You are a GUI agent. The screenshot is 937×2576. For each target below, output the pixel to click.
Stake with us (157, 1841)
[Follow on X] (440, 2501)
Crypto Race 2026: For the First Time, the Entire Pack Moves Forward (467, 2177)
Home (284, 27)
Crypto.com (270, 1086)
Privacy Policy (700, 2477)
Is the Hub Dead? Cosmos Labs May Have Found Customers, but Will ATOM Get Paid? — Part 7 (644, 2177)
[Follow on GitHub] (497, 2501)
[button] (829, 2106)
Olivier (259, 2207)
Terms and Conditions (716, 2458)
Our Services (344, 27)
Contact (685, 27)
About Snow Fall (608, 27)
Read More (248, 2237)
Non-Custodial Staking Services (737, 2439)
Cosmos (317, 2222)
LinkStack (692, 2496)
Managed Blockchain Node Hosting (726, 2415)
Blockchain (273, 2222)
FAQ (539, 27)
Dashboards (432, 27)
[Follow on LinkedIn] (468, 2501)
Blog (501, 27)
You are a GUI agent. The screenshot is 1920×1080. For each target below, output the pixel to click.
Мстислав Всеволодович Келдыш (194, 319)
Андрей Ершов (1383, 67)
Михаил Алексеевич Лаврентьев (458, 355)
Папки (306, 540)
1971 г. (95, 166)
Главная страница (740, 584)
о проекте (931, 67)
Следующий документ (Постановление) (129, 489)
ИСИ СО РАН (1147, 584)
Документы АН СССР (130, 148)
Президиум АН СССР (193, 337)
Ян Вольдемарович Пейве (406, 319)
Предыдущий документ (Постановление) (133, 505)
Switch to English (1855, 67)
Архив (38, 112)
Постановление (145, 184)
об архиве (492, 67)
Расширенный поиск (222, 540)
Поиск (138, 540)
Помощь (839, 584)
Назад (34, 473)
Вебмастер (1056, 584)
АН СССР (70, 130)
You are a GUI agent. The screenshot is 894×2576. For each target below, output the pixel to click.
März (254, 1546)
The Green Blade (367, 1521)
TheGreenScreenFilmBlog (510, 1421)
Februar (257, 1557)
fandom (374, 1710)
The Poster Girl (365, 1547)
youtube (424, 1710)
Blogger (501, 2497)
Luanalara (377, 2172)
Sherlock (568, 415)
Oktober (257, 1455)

══════════════════════════════

▸ What you need to do: When you reach the line that holds "The Poster Girl (365, 1547)", please copy it and every line after it through the end of the listing, exactly and with no other lines.

▸ Answer for the task:
The Poster Girl (365, 1547)
youtube (424, 1710)
Blogger (501, 2497)
Luanalara (377, 2172)
Sherlock (568, 415)
Oktober (257, 1455)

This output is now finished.